Week #82 leaves us with a profound gratitude that at least one branch of our government is still functioning as designed, our Judicial System, much to the dismay of our current Chief Executive and his motley crew of thugs both within his Administration and in Congress, whose best laid plans keep running afoul of our Constitution and getting tossed on the trash heap by jurists who insist that our laws be legal, the finicky nitpickers.
Two of his biggest enablers were busy as bees this week, with Senator Rand Paul delivering Trump’s letter to Putin in person and inviting Russian legislators to Washington, and Representative Devin Nunes getting caught on tape spilling the beans about how “Republicans are in on the election-theft scam so we have to look the other way when it comes to Trump’s madness and sheer incompetence, and that’s why I am compromising the federal investigation into our meal ticket every chance I get,” or words to that effect.
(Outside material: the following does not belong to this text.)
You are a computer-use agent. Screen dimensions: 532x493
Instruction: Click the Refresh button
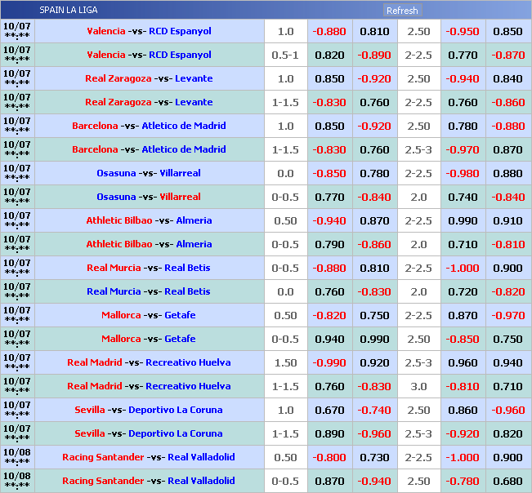[x=402, y=11]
Then Rudy “Since When Is Crime Against The Law?” Giuliani started flapping his jaws again on every TV show but Will & Grace, bellowing like a hyperactive banshee about who-knows-what, little of it making much sense except for those moments of clarity when he blurts out very specific and incriminating information on his client. Then he’s crystal clear. Astute interviewers have learned to let Rudy just ramble on until the inevitable “Whoops!” moment, and then pounce, and before you can say “smoking gun” he’s all “yes it was Russian spies offering dirt on Hillary, and yes they all colluded, including the president.”
With friends like Nunes and Giuliani…
The week began on Friday with an interesting piece of news that was completely ignored by Trump even though it had everything to do with one of his most frequent and loudest claims since his election. Namely, that millions of illegal aliens voted for Hillary Clinton, 3 million of them in California alone.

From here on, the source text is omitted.